3) Student voices :  Our first instinct, I believe, is usually to think about what use a new tool will have for the teacher .  But seeing how easy Audacity works, my mind drifted to use by the students . Can we turn Audacity over to the students for important purposes?  For instance, I wonder what impact audio discussion board posts would have on the quality of discussion?  Would it increase engagement?  Motivation?  Relatedly, at "Sound Advice," Sherri and Robin introduced us to Audioblogger.com .(***Please note that since the publication of this article, audioblogger has ceased to exist. Please see more recent posting in LL Notes about iTunes)   Thought-provoking!   
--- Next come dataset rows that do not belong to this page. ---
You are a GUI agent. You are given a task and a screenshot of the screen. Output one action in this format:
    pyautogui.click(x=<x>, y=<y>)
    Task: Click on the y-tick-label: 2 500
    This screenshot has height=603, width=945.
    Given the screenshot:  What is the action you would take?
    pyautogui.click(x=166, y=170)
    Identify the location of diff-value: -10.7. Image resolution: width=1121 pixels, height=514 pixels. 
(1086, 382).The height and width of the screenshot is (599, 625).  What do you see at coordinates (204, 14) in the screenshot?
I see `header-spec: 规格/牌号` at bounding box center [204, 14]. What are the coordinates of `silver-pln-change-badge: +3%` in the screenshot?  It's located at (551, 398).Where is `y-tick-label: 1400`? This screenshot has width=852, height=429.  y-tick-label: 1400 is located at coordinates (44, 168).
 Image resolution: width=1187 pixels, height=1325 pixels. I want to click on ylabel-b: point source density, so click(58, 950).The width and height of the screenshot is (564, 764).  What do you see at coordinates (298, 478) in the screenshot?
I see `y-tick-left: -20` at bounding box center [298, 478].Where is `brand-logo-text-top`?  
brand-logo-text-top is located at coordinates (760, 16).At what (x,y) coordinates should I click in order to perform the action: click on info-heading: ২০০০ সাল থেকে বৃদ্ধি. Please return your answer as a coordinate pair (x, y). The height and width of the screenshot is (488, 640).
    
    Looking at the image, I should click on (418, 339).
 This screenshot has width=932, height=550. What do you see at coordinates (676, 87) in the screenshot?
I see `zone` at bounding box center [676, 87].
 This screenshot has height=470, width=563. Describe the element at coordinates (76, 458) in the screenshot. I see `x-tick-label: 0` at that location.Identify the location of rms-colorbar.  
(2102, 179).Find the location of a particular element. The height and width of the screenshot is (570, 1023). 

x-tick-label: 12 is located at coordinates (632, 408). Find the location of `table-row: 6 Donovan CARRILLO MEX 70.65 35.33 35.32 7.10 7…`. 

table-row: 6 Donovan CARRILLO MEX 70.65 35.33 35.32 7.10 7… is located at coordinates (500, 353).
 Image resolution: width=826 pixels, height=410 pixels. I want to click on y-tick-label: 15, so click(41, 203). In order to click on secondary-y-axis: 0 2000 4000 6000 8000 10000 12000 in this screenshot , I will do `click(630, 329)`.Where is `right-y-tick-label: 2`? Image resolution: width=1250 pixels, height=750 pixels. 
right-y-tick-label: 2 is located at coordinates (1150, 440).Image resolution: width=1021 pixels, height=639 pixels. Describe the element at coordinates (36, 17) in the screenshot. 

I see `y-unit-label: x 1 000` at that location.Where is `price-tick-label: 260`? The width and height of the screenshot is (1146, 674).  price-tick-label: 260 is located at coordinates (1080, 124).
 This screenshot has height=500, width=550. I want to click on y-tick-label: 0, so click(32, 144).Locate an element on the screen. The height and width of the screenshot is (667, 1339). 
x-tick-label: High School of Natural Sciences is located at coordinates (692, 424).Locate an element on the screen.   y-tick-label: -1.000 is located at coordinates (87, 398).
4) Podcasting:  I don't have an Ipod.  If I said I wanted one or was going to buy one, my family would look for the pod in the cellar (movie-buffs will get that).  One reason I went to the "Sound Advice" workshop, in fact, was to learn about them.  I am intrigued by the mobility angle.  I'm intrigued by the possibility that podcasting might be a way for me to reach out to students who never would take an English course beyond the required first-year courses.  Specifically, I will be thinking about what role the Ipod can play in a new large-enrollment film course for non-English and non-humanities students I'm proposing for the fall.

5) Guest speakers:  As a result of the "Sound Advice" workshop, I added at least one more idea to my list.  It looks like my Fellow tenure is going to run out before I can experiment with the Internet 2 potential for bringing far-flung people together for live participation in class.  But Sherri and Robin introduced us to free phone service through Skype.com , and I plan to see if I can involve "flunged" guest speakers from England and Australia into a course I'm doing this semester.    

Now not all of these ideas might turn out to be effective, but I gotta say that these examples of sound in my sights are keeping the wind in my sails at the moment!